8. This view is embodied in Subrarrtaniya Chettiyar v. Alagappa Chettiyar, ILK 30 Mad 268. In that case the court held that where a decree awarded mesne profits against A and B jointly and costs against A, B and C jointly an application to execute the decree for mesne profits against A and B kept alive the right to execute the decree for costs against C.
9. This view was not accepted in Nandlal Saran v. Dharam Kirti Saran, AIR 1926 All 440. The court said:
'Where a decree is jointly passed against all the defendants in one matter and severally against different defendants with respect to other matters, the first portion of the explanation should apply to decrees passed severally and the second portion to the decree or decrees passed jointly. We find ourselves unable to agree with the opinion of the Madras High Court'.

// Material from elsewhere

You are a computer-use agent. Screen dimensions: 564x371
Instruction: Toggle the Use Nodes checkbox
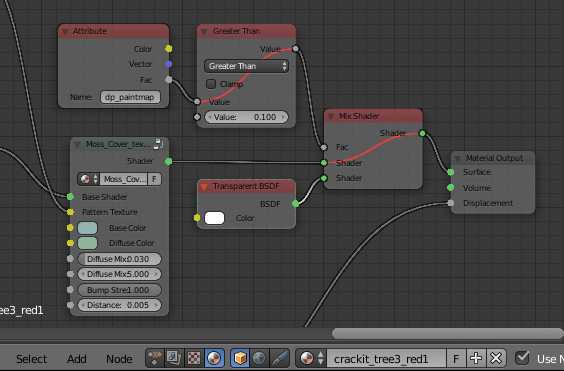point(522,358)
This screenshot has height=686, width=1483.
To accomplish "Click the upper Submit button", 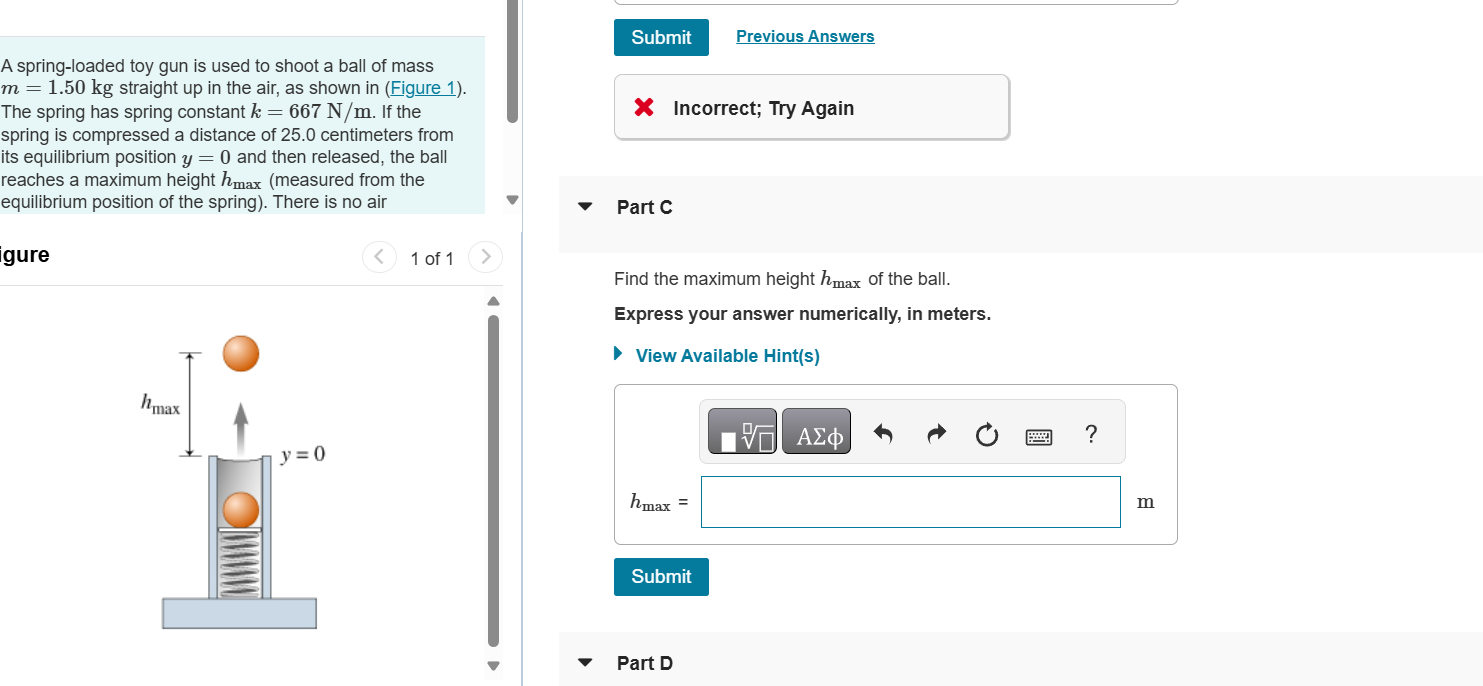I will point(661,37).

The judgment stated the principle involved as follows:
'The principle appears to us to be that when A, B and C are jointly liable and the decree-holder is attempting to recover the decretal amount from one of them, he should not be barred from recovering it from the rest if he fails to recover it from that particular judgment-debtor. He exercises due diligence in recovering the amount decreed to him and it will be no fault of his if he does not find the particular judgment-debtor of sufficient substance to pay up the entire decree. In such a case it will be equitable to direct that steps taken in aid of execution against one of the joint judgment-debtors should save limitation as against the others. It is also obvious that when a joint decree is passed the decree-holder cannot execute it at one and the same time against them all separately for the same amount. The case is different when certain portions of a decree are jointly passed and others severally passed against more persons than one. While the decree-holder is executing the joint portion of the decree against one of the joint judgment-debtors, there is nothing to prevent him from executing the other portions of the decree against the several judgment-debtors who are liable thereunder. It would be expected of a diligent decree-holder that he should do so.'
10. Both the decisions mentioned above came up for consideration in Dhulesaheb v. Municipal Borough, Bijapur,AIR 1949 Bom 260. In that case Chagla, C. J., with whom Bhagwati, J., agreed dissented from the view expressed in ILR 30 Mad 268 and adopted the view expressed in AIR 1926 All 440. He said:
'The Bench, of the Madras High Court held that the second paragraph of the Explanation to Article 182 must be read literally, and they took the view that although part of the decree was joint in so far as it related to costs and part of the decree was several in so far as it related to mesne profits, still the decree must be looked upon as a joint decree. With very great respect, I am unable to agree with this view of the Madras High Court. It is difficult to understand why even a literal interpretation of the second paragraph of explanation to Article 182, should drive one to the conclusion to which the Madras High Court seems to have been driven. When the explanation speaks of a decree, it must include a decree or part of a decree or a portion of a decree, and putting that interpretation upon the second paragraph of the explanation it is easy to reconcile all difficulties and to come to a solution which is not illogical or anomalous.'
11. We are in entire agreement with the view expressed in AIR 1949 Bom 260, and find it impossible to follow ILR 30 Mad 268. It is that impossibility which compels us to differ from the Madras view, a view which has prevailed for over fifty years in the area from which this appeal arises.
12. in the light of what is stated above we must hold that E. P. No. 54 of 1950 cannot be considered as a step-in-aid of execution which saves E. P. No. 169 of 1956 from the bar of limitation and that this appeal has to be allowed. We do so, though in the circumstances of the case, without any order as to costs.